Put the lines of the data below into a numbered list, omitting any blank lines and leaving out the pictures.

----------------------------------------

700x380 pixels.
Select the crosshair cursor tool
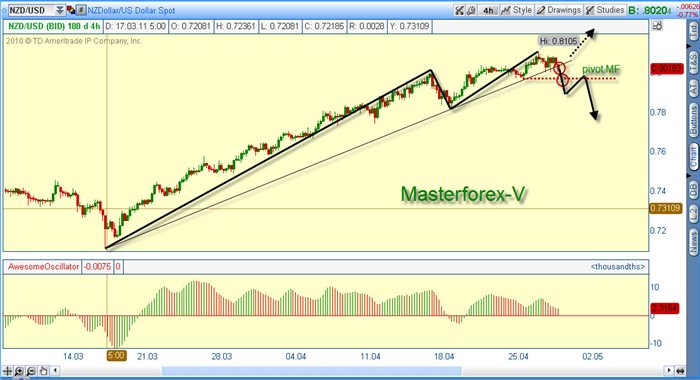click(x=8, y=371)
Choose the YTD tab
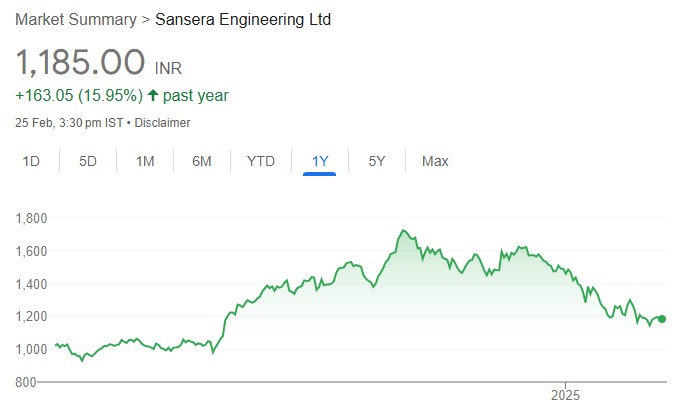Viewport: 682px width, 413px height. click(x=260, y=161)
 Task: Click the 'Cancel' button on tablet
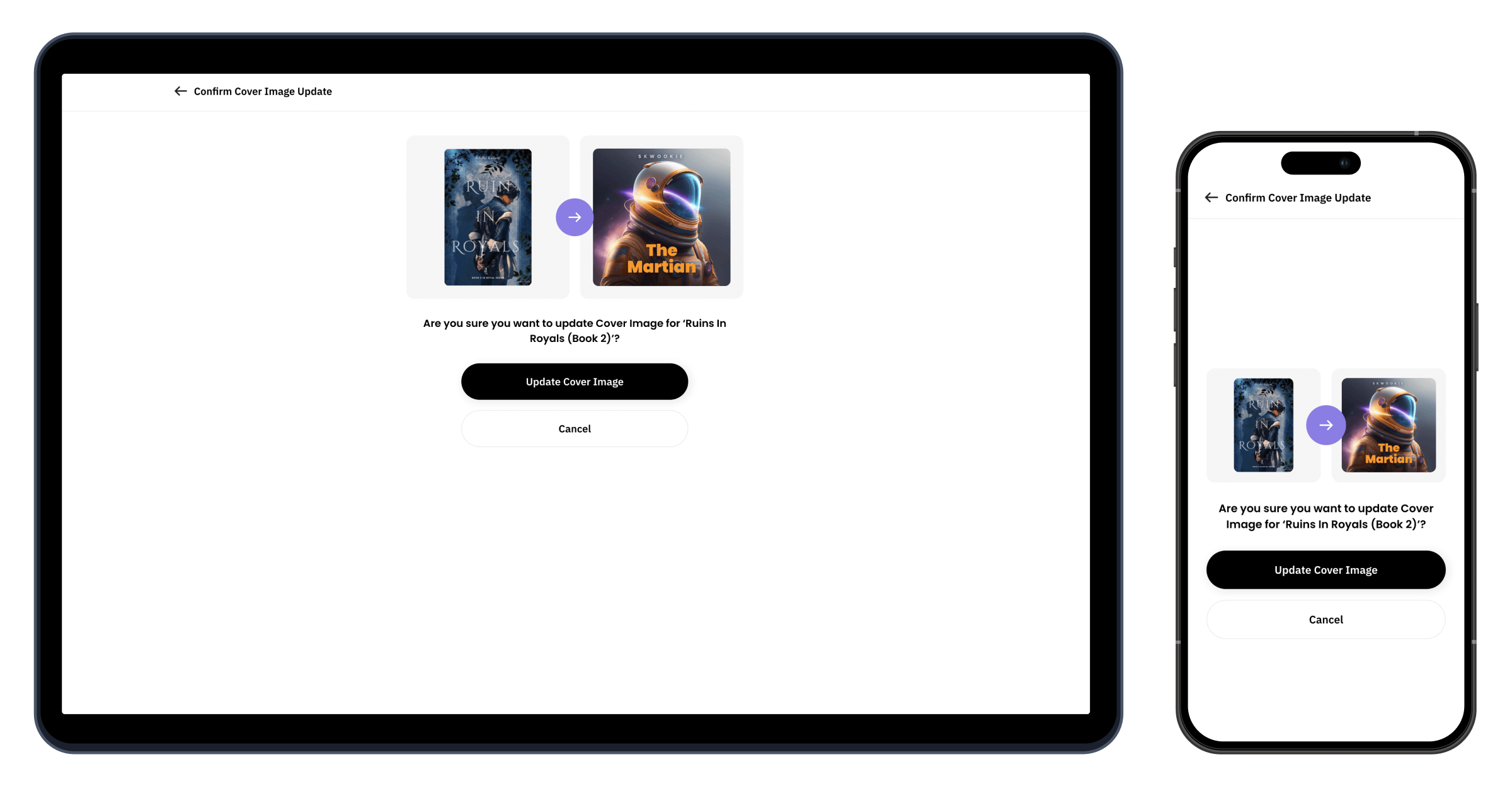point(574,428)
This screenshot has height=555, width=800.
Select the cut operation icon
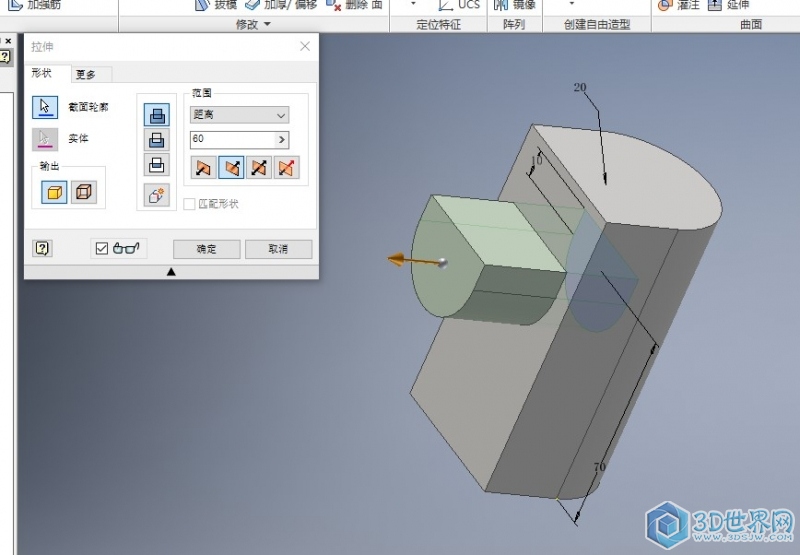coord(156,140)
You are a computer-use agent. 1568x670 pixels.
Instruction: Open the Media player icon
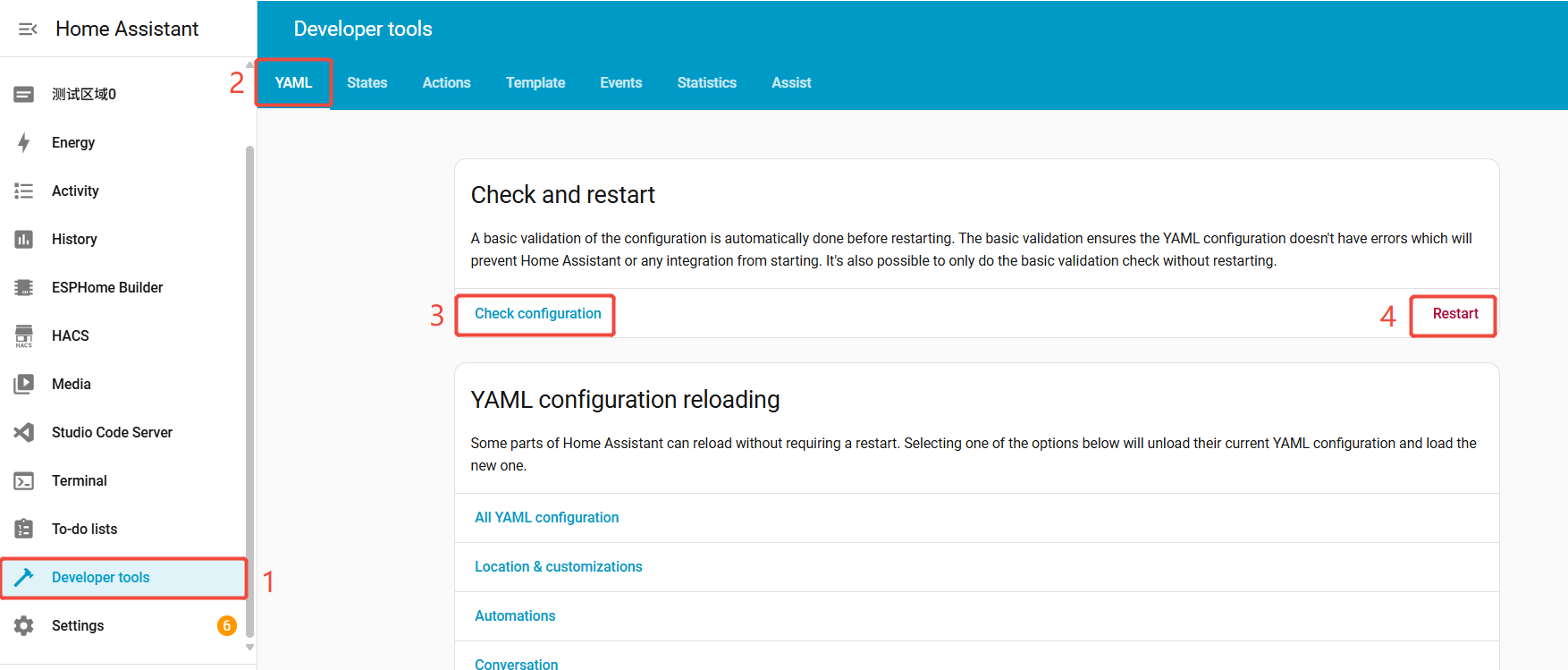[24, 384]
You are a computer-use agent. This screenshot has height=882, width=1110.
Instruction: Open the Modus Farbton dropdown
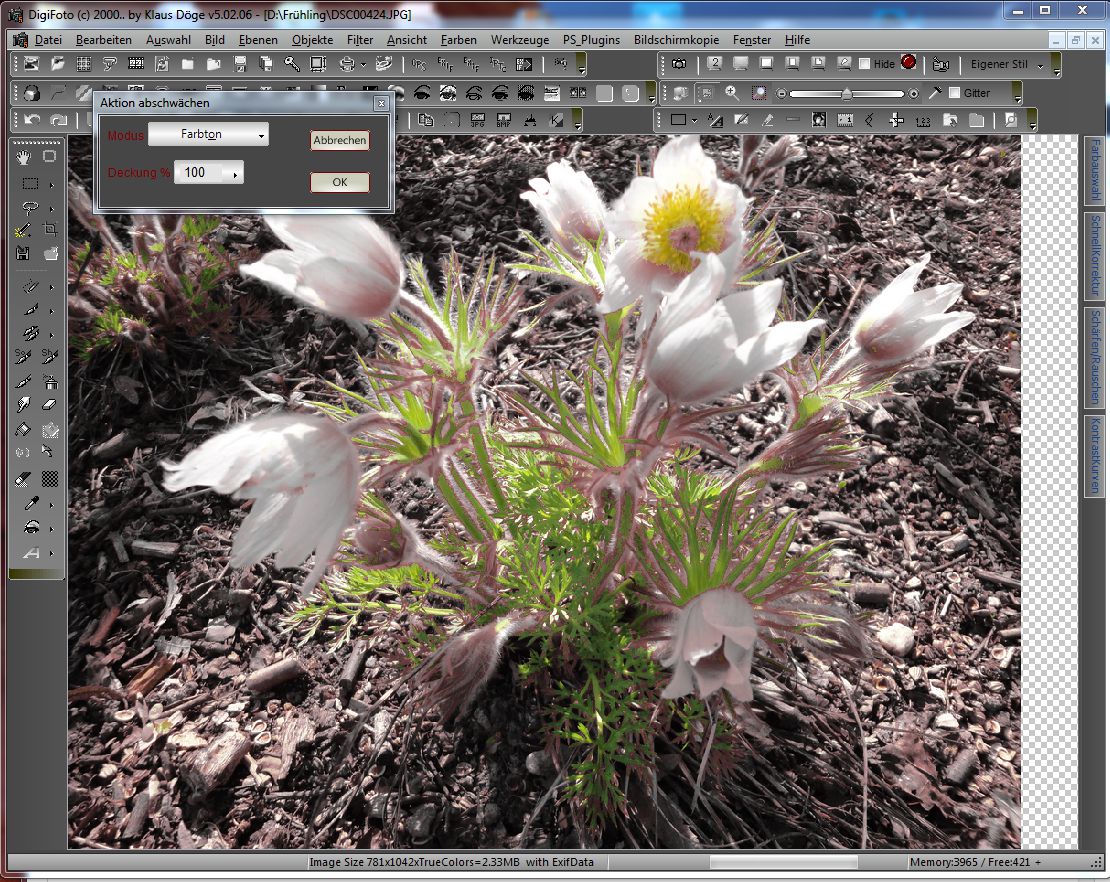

----------------------------------------

:: Complete answer ::
1. 700x380 pixels.
2. Select the crosshair cursor tool
3. click(x=8, y=371)
4. Choose the YTD tab
5. Viewport: 682px width, 413px height. click(x=260, y=161)
6.  Task: Click the 'Cancel' button on tablet
7. point(574,428)
8. This screenshot has height=555, width=800.
9. Select the cut operation icon
10. coord(156,140)
11. You are a computer-use agent. 1568x670 pixels.
12. Instruction: Open the Media player icon
13. [24, 384]
14. You are a computer-use agent. This screenshot has height=882, width=1110.
15. Instruction: Open the Modus Farbton dropdown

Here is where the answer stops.